A leading researcher said to me recently, we know the problems but no-one’s addressing what to do. In fact, five policy positions are emerging.

The first is that it’s not a problem. Leave it to markets. If UK consumers want to eat as though there are three planets (US five), let them. That’s the Canute position.

” Canute’s position: to keep on eating as if there were three planets”

The second centres on choice-editing, mostly beneath the consumer radar. The strategy is quietly to shave off environmental stresses like CO2 and H2O. But this lowers footprints only so far. Big change requires heavy consumers to cut down.

The third is in civil society terrain. This is to experiment with sustainable diets. Eating diets lower in meat and dairy, with lower carbon and less heavy transport, ticks enviro and health boxes.

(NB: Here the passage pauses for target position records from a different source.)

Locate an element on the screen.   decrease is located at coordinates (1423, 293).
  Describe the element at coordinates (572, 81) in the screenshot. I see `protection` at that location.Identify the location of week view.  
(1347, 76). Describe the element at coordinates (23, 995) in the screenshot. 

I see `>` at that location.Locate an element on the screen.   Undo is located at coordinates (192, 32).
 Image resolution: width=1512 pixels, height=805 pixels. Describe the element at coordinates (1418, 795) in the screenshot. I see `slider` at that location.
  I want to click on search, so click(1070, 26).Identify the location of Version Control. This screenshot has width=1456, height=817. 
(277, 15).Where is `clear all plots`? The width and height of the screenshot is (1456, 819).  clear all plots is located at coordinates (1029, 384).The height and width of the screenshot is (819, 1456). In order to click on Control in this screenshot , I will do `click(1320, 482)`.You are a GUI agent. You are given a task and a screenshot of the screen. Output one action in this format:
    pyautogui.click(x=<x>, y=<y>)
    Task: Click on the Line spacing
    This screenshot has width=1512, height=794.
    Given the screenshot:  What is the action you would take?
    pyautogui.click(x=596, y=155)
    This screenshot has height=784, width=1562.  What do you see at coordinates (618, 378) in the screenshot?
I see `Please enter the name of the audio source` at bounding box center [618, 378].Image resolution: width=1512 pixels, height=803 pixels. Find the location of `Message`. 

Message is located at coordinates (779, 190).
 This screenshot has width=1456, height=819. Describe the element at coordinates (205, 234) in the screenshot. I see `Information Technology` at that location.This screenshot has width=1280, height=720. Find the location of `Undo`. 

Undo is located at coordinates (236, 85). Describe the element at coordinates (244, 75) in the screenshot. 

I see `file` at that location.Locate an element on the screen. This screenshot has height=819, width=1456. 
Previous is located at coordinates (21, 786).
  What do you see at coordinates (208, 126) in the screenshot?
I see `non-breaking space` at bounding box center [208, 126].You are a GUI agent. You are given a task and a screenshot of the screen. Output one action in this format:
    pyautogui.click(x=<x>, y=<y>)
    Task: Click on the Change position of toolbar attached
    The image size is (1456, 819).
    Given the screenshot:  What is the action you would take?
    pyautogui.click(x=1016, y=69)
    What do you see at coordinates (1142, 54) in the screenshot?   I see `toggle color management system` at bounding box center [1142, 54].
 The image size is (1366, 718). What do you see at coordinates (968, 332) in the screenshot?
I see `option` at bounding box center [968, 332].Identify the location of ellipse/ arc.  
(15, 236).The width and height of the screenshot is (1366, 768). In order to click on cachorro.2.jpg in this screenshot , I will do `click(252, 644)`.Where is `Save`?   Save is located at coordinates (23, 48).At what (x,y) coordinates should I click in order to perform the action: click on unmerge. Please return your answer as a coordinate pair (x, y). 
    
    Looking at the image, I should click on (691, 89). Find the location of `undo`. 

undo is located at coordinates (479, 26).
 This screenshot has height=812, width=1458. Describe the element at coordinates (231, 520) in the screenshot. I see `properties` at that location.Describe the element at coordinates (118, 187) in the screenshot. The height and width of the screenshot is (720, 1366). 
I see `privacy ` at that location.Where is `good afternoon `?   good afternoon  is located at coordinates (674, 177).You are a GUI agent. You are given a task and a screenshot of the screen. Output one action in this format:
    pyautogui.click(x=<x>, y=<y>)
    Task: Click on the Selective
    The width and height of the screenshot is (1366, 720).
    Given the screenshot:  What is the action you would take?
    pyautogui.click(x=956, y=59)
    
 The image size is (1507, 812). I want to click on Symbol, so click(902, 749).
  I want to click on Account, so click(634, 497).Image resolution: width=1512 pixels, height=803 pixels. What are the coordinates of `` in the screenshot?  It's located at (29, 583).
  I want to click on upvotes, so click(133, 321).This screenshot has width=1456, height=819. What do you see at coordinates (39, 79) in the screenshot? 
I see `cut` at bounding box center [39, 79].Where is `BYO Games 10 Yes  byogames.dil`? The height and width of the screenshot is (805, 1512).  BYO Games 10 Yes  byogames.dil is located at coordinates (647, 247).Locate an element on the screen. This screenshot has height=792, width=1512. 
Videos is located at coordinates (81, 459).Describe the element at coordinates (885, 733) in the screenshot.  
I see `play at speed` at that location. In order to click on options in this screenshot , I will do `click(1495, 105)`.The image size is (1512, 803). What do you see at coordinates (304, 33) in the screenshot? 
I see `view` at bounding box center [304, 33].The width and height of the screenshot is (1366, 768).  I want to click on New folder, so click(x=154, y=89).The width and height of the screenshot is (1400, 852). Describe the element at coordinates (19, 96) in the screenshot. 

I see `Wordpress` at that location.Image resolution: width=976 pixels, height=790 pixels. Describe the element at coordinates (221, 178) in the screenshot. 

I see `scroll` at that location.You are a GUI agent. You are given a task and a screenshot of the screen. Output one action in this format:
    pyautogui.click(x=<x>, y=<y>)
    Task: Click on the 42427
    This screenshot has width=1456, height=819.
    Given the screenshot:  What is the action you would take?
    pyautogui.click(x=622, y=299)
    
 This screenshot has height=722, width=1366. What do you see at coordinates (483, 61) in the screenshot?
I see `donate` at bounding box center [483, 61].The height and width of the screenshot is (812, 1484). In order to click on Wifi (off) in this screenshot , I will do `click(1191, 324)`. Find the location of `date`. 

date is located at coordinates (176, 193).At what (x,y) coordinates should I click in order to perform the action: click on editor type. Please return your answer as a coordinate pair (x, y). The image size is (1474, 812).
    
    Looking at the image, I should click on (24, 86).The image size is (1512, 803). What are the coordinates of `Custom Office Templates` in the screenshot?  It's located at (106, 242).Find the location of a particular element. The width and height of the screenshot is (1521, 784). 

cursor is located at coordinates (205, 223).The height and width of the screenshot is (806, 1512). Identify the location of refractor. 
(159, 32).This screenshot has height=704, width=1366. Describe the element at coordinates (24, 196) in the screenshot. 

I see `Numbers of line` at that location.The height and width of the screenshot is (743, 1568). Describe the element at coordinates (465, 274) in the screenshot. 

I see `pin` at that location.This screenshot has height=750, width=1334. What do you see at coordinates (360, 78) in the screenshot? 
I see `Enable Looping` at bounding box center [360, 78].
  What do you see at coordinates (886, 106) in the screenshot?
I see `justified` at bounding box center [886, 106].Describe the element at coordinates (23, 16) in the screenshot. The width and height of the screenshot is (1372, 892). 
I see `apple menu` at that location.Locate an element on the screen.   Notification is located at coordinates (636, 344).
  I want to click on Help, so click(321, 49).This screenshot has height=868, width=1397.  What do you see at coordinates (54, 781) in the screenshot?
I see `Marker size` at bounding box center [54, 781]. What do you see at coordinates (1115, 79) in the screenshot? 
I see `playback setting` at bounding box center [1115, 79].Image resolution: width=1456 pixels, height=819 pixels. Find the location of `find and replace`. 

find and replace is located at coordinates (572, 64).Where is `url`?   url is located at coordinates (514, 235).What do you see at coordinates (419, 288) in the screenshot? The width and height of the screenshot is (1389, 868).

The fourth seeks solutions from technology. Sometimes this is wrapped up in pleading for bioscience funds at farm level. It’s a variant of the paradigm that got us into the trouble we’re in: mining resources to raise productivity while jettisoning people from the land and assuming consumers make rational choices. But if anything needs research support, it’s horticulture.

The fifth is illustrated by the EU quietly creating new frameworks. It’s tortoise to Big Science’s hare. It began with the resource-efficient Europe Roadmap. A sustainable food directive is under way. Many welcome it for giving some guidance. But where is the UK government in all this?